*ACTION ITEM*
Your answer should be the lines below from the one holding "Task: Click the 1-7 net inflow bar" through the one holding "The image size is (1348, 809).", copied exactly and with nothing else.
SOURCE INFORMATION Start Marker
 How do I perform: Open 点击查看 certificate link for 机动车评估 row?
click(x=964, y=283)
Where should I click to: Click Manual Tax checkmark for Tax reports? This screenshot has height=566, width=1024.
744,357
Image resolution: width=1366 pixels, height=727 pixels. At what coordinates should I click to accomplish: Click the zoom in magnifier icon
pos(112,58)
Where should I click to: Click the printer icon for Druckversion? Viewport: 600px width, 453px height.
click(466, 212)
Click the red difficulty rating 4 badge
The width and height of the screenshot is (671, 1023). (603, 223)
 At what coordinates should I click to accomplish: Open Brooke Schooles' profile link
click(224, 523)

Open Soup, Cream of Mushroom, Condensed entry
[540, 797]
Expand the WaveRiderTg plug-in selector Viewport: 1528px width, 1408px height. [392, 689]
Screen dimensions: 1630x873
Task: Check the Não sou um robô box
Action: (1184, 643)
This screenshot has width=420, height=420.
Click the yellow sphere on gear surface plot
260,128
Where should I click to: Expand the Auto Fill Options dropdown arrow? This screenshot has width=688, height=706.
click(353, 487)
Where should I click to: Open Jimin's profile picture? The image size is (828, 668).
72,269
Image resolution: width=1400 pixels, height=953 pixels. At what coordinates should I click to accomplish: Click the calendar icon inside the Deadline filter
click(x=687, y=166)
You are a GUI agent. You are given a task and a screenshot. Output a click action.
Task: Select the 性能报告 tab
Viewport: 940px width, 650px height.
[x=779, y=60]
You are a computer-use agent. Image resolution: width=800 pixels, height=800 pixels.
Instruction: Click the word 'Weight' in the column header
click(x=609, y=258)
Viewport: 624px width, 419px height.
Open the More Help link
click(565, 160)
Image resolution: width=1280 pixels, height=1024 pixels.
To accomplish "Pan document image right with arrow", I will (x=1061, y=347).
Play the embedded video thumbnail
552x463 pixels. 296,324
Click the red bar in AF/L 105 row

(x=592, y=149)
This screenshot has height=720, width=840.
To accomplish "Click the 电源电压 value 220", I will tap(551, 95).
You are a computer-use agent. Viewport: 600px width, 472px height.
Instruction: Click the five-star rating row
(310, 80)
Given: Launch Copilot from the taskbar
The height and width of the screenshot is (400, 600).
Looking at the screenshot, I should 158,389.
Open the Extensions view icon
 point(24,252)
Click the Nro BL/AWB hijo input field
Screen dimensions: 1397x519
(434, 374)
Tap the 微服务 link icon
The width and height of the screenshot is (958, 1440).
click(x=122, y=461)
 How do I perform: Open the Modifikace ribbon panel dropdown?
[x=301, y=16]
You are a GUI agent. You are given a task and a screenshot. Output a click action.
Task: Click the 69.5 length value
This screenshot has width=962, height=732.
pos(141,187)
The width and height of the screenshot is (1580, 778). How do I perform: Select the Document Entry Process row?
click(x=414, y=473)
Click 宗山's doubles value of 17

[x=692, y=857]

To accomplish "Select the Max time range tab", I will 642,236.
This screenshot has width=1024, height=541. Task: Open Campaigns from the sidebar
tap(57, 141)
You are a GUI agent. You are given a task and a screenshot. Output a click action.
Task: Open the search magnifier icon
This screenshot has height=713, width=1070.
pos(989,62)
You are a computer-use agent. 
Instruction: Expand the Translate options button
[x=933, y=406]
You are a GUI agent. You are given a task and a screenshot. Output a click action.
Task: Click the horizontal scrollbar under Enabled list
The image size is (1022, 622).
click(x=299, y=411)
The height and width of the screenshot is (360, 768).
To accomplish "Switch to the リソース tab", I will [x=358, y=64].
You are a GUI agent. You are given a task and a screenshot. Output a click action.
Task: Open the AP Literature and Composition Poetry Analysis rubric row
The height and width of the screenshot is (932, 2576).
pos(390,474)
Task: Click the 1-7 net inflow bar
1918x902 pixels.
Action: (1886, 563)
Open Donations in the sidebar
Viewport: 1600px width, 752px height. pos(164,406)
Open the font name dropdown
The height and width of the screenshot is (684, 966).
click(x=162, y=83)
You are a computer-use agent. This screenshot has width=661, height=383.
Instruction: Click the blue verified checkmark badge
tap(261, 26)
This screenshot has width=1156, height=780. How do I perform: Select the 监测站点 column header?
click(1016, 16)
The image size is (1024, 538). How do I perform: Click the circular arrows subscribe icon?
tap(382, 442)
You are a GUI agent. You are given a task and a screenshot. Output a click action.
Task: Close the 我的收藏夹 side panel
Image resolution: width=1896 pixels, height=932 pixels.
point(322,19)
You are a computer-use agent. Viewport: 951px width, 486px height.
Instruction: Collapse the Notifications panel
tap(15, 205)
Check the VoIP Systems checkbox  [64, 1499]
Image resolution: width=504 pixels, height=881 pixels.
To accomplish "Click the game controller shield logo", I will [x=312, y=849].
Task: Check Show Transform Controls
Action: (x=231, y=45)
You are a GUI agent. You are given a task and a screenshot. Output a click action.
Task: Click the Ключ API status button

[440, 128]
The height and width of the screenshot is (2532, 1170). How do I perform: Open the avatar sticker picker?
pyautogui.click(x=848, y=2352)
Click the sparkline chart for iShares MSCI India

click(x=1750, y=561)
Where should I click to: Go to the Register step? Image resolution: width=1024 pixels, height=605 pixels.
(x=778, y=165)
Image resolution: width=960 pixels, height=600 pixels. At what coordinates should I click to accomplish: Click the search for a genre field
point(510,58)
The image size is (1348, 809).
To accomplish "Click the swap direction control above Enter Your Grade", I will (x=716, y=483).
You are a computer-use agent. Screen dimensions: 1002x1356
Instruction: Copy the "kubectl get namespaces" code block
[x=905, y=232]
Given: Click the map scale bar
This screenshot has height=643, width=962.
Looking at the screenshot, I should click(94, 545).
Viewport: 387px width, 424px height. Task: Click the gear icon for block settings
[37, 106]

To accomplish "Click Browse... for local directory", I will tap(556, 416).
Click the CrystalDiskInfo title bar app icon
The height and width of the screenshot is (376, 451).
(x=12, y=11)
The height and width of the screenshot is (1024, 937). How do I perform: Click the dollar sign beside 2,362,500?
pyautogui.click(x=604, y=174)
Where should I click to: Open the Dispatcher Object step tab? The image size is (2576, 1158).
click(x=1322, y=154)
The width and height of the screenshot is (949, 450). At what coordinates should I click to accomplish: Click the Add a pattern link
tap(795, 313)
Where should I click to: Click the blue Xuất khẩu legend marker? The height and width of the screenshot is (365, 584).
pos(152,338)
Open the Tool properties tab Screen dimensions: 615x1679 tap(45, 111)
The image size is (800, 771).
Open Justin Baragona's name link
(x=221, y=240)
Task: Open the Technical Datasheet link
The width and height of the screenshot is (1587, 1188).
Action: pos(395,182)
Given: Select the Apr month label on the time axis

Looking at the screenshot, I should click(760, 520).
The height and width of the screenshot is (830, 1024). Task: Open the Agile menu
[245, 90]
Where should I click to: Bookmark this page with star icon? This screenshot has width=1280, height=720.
SOURCE INFORMATION End Marker
*EXERCISE RESPONSE*
Task: Click the 1-7 net inflow bar
1918x902 pixels.
Action: (1886, 563)
Open Donations in the sidebar
Viewport: 1600px width, 752px height. pos(164,406)
Open the font name dropdown
The height and width of the screenshot is (684, 966).
click(x=162, y=83)
You are a computer-use agent. This screenshot has width=661, height=383.
Instruction: Click the blue verified checkmark badge
tap(261, 26)
This screenshot has width=1156, height=780. How do I perform: Select the 监测站点 column header?
click(1016, 16)
The image size is (1024, 538). How do I perform: Click the circular arrows subscribe icon?
tap(382, 442)
You are a GUI agent. You are given a task and a screenshot. Output a click action.
Task: Close the 我的收藏夹 side panel
Image resolution: width=1896 pixels, height=932 pixels.
point(322,19)
You are a computer-use agent. Viewport: 951px width, 486px height.
Instruction: Collapse the Notifications panel
tap(15, 205)
Check the VoIP Systems checkbox  [64, 1499]
Image resolution: width=504 pixels, height=881 pixels.
To accomplish "Click the game controller shield logo", I will [x=312, y=849].
Task: Check Show Transform Controls
Action: (x=231, y=45)
You are a GUI agent. You are given a task and a screenshot. Output a click action.
Task: Click the Ключ API status button

[440, 128]
The height and width of the screenshot is (2532, 1170). How do I perform: Open the avatar sticker picker?
pyautogui.click(x=848, y=2352)
Click the sparkline chart for iShares MSCI India

click(x=1750, y=561)
Where should I click to: Go to the Register step? Image resolution: width=1024 pixels, height=605 pixels.
(x=778, y=165)
Image resolution: width=960 pixels, height=600 pixels. At what coordinates should I click to accomplish: Click the search for a genre field
point(510,58)
The image size is (1348, 809).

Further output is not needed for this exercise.